Calci, sputi e mani al collo dell'ex moglie
Violenza e minacce dopo la separazione
Per mesi ha subito aggressioni e intimidazioni dall’ex marito, senza trovare subito la forza di denunciare. La vicenda è emersa nel quartiere San Carlo Arena, a Napoli, dove una donna di 54 anni è stata vittima di violenze ripetute, culminate in un’escalation che ha portato all’arresto dell’uomo.
L’episodio più grave risale al 23 gennaio, quando il 58enne avrebbe aggredito fisicamente la ex compagna, colpendola con calci, insultandola e stringendole le mani al collo in modo da impedirle di respirare, fermandosi solo poco prima di conseguenze irreparabili. Nonostante la gravità dei fatti, la donna in un primo momento ha scelto di non sporgere denuncia.

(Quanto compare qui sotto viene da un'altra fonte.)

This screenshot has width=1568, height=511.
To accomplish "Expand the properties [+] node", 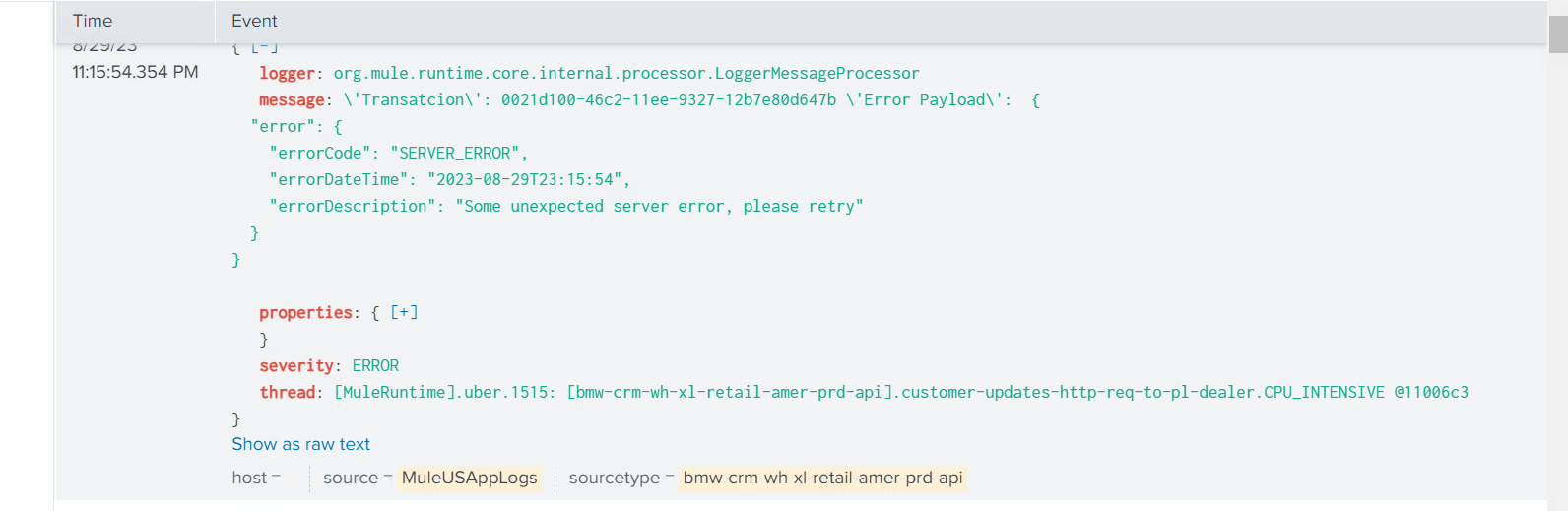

Dalle aggressioni allo stalking
Dopo l’ultima violenza, l’uomo avrebbe intensificato i comportamenti persecutori: chiamate continue, appostamenti sotto casa, messaggi offensivi e minacce di morte, inviate non solo alla vittima ma anche alle sue amiche più strette. Una pressione costante che ha aggravato il clima di paura.
Proprio il sostegno delle persone a lei vicine si è rivelato decisivo. Le amiche, preoccupate per la situazione, hanno spinto la donna a chiedere aiuto, creando attorno a lei una rete di protezione.
La denuncia e l’arresto
È così che, nella giornata di domenica, la 54enne si è presentata presso la caserma dei carabinieri di Capodimonte. Accolta nella stanza protetta dedicata alle vittime di violenza, ha raccontato l’intera vicenda ai militari.
La denuncia ha fatto scattare immediatamente le procedure previste. Il caso è stato seguito dalla Procura di Napoli e, in breve tempo, i carabinieri sono riusciti a rintracciare l’uomo, che è stato arrestato con le accuse di stalking e maltrattamenti in famiglia.
L’uomo in carcere
Il 58enne si trova ora in carcere, a disposizione dell’autorità giudiziaria. L’episodio riporta l’attenzione sull’importanza della denuncia e sul ruolo fondamentale delle reti di supporto nel contrasto alla violenza domestica, fenomeno che spesso si acuisce proprio nei momenti di isolamento e nei giorni festivi.